Enjoy and Take Care,

Sin and The Serpent: Paradise Lost and The Garden of Eden

As most of you know now, SR symbolically uses the theme of The Garden of Eden as the backdrop to his passion- filled story of The Professor and Julia. After reading Chapter One of Gabriel’s Redemption, several of my friends and SR’s readers asked me about the connection to Milton’s Paradise Lost. In this post I would like to discuss some of the symbolism and the connection to Inferno, Rapture, (and what we know of Redemption) to The Garden of Eden and Milton’s epic poem.   Several comments following the posting of the first chapter of Redemption on SR’s website reflected some concern about the mention of Paradise Lost in relation to what happens to Gabriel and Julia in the third book.
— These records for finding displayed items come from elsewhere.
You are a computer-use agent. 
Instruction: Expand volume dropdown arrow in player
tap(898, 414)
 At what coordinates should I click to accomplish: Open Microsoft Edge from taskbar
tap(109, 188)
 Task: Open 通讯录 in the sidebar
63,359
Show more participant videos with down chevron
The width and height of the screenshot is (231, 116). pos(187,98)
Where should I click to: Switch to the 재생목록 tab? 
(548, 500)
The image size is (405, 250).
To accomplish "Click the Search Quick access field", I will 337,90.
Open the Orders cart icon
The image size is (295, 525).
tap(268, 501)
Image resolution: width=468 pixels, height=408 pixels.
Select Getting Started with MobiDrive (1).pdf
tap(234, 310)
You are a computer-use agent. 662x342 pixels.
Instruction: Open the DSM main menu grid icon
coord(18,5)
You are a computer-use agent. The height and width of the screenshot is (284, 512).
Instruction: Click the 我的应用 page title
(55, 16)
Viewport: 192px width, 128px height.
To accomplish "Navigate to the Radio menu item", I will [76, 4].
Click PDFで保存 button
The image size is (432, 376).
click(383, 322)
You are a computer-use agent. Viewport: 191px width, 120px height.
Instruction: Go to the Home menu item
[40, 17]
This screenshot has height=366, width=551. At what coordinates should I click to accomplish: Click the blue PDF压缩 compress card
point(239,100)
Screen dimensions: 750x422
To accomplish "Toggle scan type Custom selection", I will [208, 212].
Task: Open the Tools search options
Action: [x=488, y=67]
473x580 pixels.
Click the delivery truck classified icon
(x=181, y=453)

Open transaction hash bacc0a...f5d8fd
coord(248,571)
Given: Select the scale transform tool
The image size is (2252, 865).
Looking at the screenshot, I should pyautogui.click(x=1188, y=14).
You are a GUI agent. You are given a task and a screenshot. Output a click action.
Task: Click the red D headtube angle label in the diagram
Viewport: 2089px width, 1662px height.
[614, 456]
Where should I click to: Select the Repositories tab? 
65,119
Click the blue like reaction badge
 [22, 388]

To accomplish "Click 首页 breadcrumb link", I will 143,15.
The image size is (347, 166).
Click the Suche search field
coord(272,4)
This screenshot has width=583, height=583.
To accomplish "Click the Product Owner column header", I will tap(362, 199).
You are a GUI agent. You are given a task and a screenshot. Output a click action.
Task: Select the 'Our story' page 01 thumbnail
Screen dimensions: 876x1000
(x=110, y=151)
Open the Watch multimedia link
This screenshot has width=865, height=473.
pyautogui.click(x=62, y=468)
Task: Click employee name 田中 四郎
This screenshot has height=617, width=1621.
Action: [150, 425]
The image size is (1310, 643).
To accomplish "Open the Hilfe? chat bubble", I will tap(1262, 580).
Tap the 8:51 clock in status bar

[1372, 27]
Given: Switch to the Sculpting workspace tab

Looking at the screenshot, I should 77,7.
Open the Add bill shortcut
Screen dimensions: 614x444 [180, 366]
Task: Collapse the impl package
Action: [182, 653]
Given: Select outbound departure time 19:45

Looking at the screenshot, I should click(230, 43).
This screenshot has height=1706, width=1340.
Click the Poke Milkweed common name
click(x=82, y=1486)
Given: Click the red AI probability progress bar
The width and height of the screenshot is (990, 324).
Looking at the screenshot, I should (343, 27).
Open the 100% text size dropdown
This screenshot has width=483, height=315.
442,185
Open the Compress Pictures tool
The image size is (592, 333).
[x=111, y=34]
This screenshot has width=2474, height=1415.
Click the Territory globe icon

In reality, however, Milton’s theme of the Serpent, Adam and Eve, and the expulsion from Paradise has been running through the books since the Professor said, “Miss Mitchell!!” Right from the onset, the Garden of Eden has metaphorically trickled through the text.

While the Garden of Eden plays prominently in the Judeo-Christian tradition, it’s worth a quick mention of the main characters and what they symbolize.

Of course, we all know that Adam is the first man created by God, and Eve was created from his rib to be his partner. Eden is also referred to as Paradise, and the Selinsgrove orchard, where so many key scenes take place in Inferno and Rapture as well as the only place Gabriel feels true comfort, is a metaphor for the Edenic Paradise. The nakedness of both Adam and Eve are representative of innocence which ends once both have eaten the forbidden fruit of the Tree of Life. It is perhaps the only place Gabriel feels true innocence – remember that it is the only time Gabriel feels no need for seduction when he first takes Julia there.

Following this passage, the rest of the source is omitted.